The lilith report was commissioned by Eaves to investigated and try and prove links between LDCs and rape, something that if it truly existed should be easy to prove. The researchers were so keen to prove the theory they ignore a couple of years with data that didn't fit the theory and made the calculations without allowing for basics like population growth. Nor did they compare to boroughs that have no LDCs so there is no proof of the theory against a baseline. Which is either incredibly shoddy research (and Eaves should ask for their money back) or a deliberate misuse of the data to get the result required. I can't believe anyone doing research would be that poor at maths so think the report is pretty much an out and out lie.

What makes it worse is even though anyone who spends a little time researching will find out just how inaccurate Lilith is, it is still used as a claim to justify the closing of LDCs by Object/Eaves/Fawcett even though they know it is a completely flawed piece of research. That to me is a deliberate lie and if they can lie once do people really not think they will lie again?

GetAllTheThings · 06/11/2012 09:14

Sabrina : Yes, because dressing as a princess at age 3 is on a par with lap dancing culture. Or maybe not

Eh ? Who said that ? Is that what you think ?

Twas not what I said at all. In terms of my dd ( as you mention her ), currently in her life, it's not LDCs that are responsible for the all pervasive messages about what a female's place is in the world and how she should look and behave.

I then mentioned areas of life that I feel are very corrosive, far more than LDCs. Religion and advertising for example.

And that was in answer to another one of your false assumptions about me not caring about objectification and giving up just because I don't agree with you about shutting all LDCs down.

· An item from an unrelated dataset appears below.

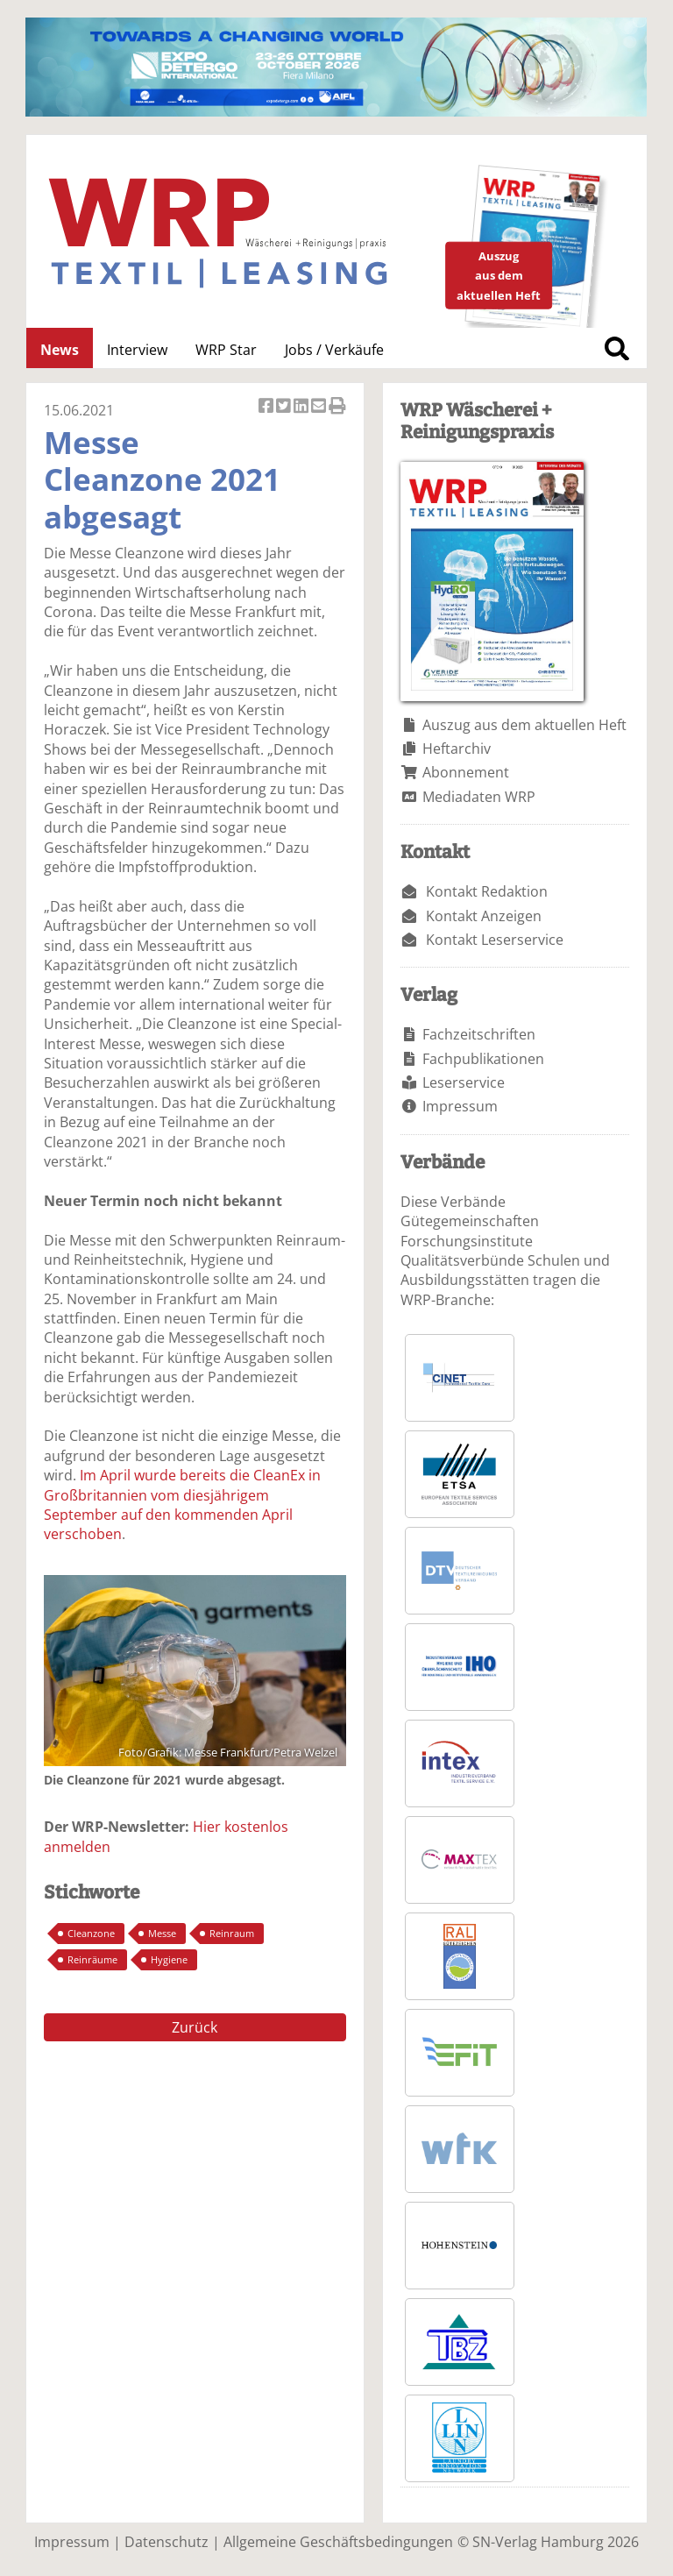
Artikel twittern (285, 407)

SabrinaMulhollandJjones · 06/11/2012 10:54

Sausage - the Lilith report has been ripped apart and 'reanalysed' by all sorts of people that have a financial vested interest in LDCs and the sex industry. Big surprise.

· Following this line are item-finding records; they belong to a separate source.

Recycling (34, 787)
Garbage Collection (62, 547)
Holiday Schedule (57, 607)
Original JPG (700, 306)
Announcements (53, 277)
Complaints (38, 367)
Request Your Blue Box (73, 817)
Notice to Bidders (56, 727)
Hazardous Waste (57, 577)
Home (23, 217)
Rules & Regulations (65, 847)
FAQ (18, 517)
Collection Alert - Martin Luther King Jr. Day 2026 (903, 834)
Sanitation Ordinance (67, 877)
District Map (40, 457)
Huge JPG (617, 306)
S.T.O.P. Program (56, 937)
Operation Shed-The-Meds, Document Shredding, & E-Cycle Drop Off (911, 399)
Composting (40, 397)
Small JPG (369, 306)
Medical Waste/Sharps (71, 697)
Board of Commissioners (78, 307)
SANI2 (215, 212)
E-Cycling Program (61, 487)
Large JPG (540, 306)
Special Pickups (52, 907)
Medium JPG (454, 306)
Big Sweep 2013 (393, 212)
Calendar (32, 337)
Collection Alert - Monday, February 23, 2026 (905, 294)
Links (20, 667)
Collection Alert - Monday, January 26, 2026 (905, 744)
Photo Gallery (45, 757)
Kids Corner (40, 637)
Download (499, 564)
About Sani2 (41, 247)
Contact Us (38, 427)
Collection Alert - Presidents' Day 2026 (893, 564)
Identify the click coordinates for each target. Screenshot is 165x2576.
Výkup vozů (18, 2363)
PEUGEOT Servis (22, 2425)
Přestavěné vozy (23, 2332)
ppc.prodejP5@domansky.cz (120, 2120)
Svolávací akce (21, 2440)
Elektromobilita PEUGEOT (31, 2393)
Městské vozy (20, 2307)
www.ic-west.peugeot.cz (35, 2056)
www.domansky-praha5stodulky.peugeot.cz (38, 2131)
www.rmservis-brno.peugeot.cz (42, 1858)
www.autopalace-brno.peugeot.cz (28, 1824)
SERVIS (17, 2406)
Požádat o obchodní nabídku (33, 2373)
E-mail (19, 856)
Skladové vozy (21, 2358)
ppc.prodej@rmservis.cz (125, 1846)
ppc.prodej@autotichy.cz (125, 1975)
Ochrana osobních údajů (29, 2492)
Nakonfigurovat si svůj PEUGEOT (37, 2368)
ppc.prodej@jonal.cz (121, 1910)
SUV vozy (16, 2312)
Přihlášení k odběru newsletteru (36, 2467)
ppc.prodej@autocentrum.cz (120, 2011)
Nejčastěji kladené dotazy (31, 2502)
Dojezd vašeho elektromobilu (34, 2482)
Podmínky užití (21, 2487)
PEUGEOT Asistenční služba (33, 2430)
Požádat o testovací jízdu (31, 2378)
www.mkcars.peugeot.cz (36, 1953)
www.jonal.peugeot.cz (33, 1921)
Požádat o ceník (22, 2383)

There are plenty of other studies that show the damage caused to women, everyday women, not just the ones working in LDCs. But no doubt you'll dismiss those as lies too. Here's one woman's experience:

?Until a strip club opened outside this bus stop I had never experienced a single instance of harassment,
intimidation or any anti-social behaviour whilst waiting there at up to 11 pm at night. Since it opened in
April I have been subjected to numerous counts of verbal abuse best described as sexual harassment.
It?s not every night, and most weekdays there has never been any problem. It?s most often on Friday
and Saturday evenings. The first time I ignored it and thought nothing of it, it was just a bunch of drunk
men on their way to a club.

Then it happened again the next week, and then again a fortnight later, to the point that now I will not go
there. It?s basically come to the point where in the space of five months, a public bus stop where I would
feel safe to wait and travel home is a place I now cannot go because of the likelihood of receiving verbal
abuse from men going into the club or walking past. I am just trying to make my way home at night
using public transport. I cannot believe this is 21
st
Century Britain?
In this context it is difficult to sustain the argument that lap dancing clubs are ?just harmless fun?

Plenty more on the Object website. Although no doubt they're just all making it up too.

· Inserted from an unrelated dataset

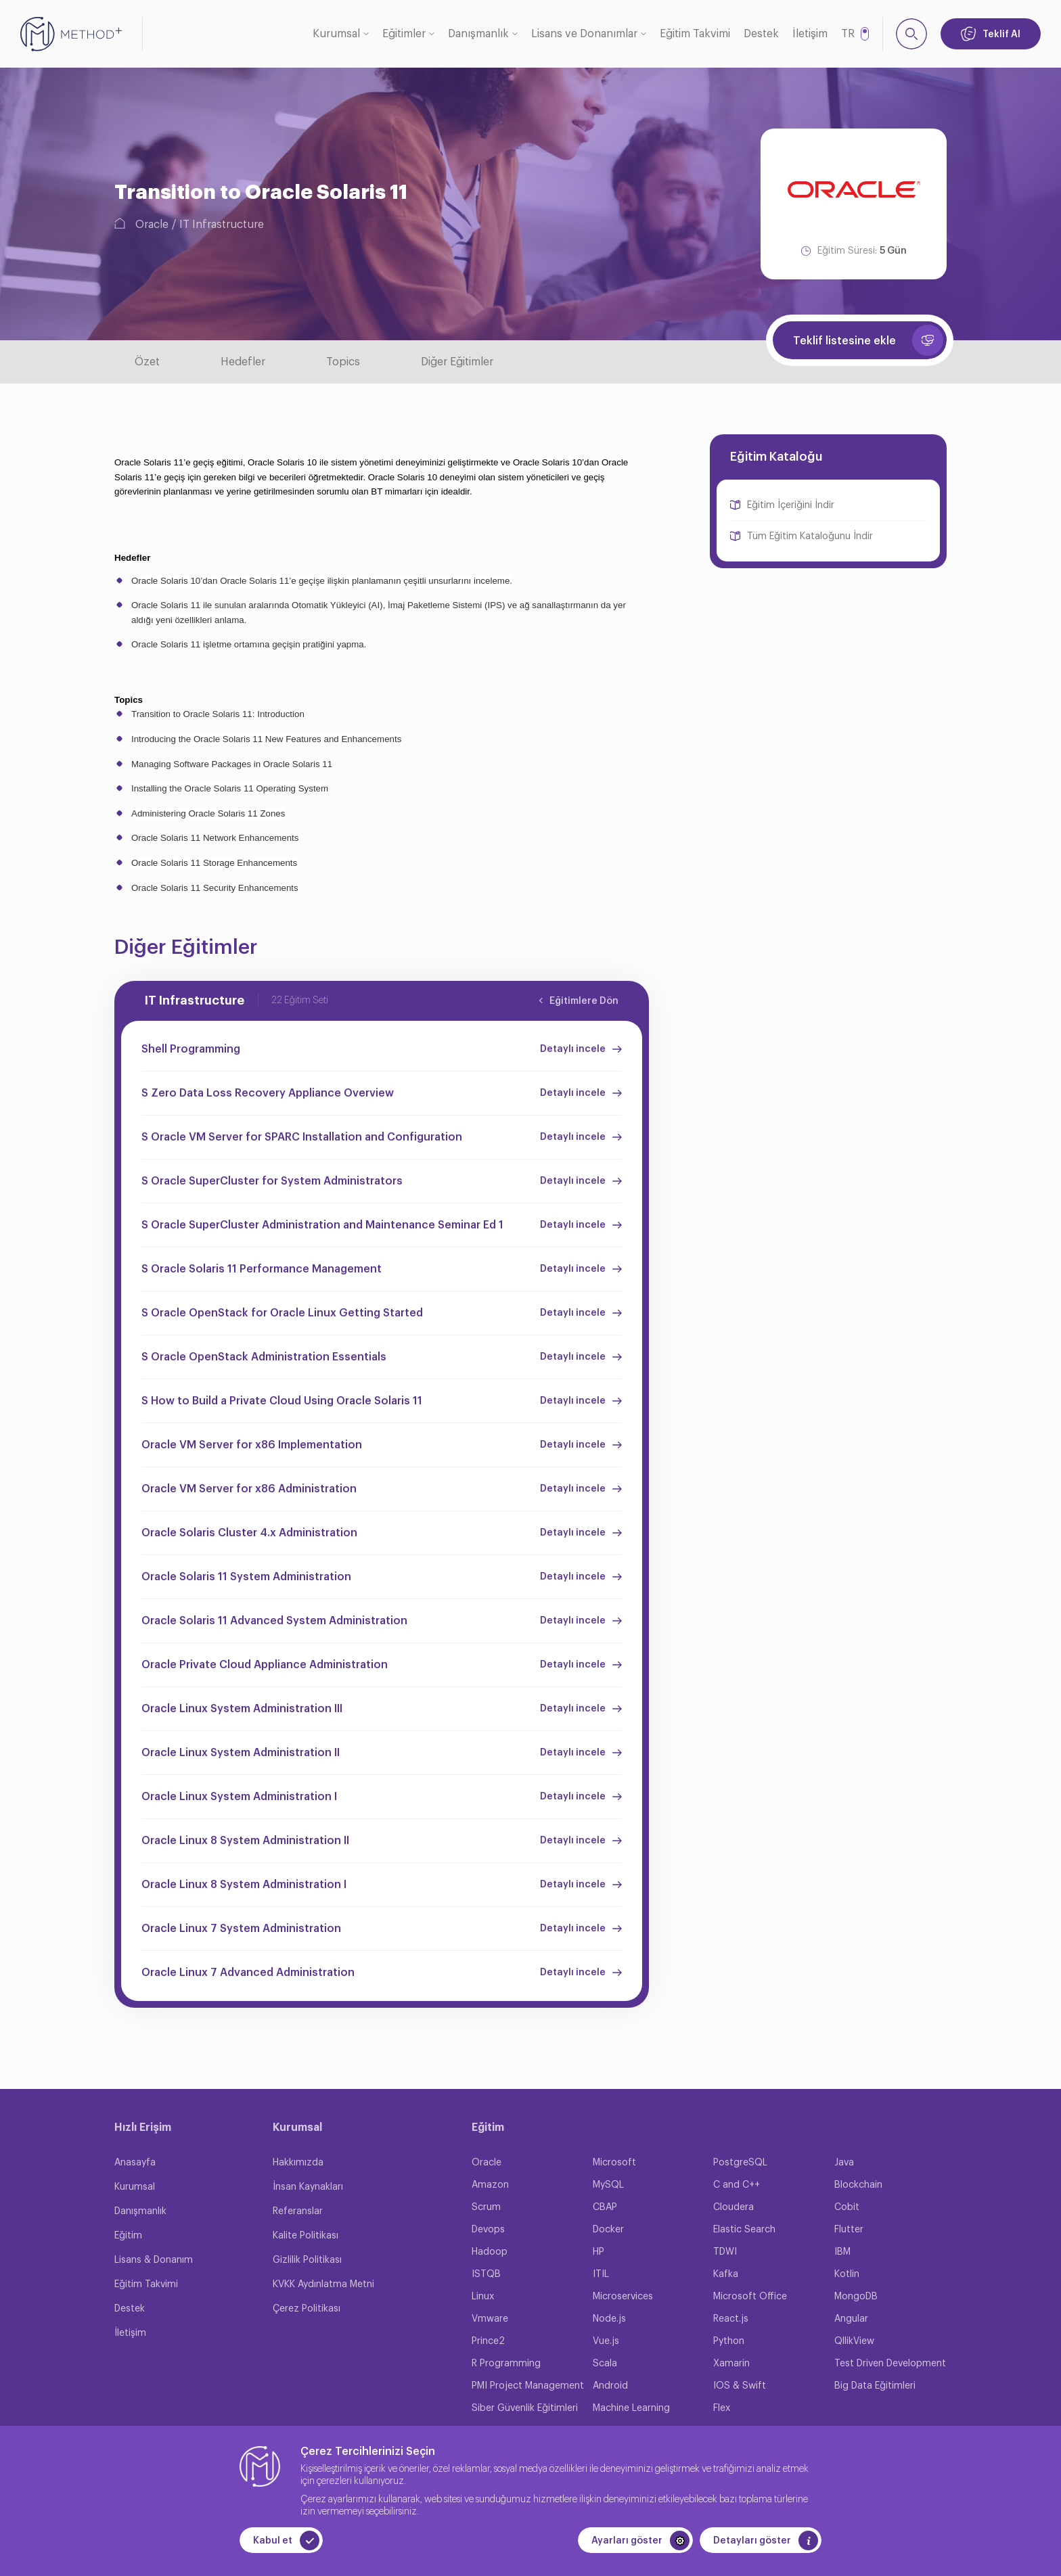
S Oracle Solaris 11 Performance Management (261, 1269)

However, Sausage, yesterday, you have accused women of making up stories of sexual assault to licensing committee hearings. Do you stand by that comment?

SabrinaMulhollandJjones · 06/11/2012 10:59

GetALl - you were the one that brought up your 3yr old dressing up as a princess, on a lap dancing thread, not me.

What do you think is more damaging to your daughter - dressing up as a princess or lap dancing culture?

Perhaps if she came home asking for the Peekaboo Pole Dancing Kit you wouldn't be so dismissive. I particularly like the fake money that's included.

Sausageeggbacon · 06/11/2012 11:04

Well Sabrina considering Object encouraged its members to write into hackney complaining of harassment and they quote the Lilith which is flawed and Object know it yes I would call them liars.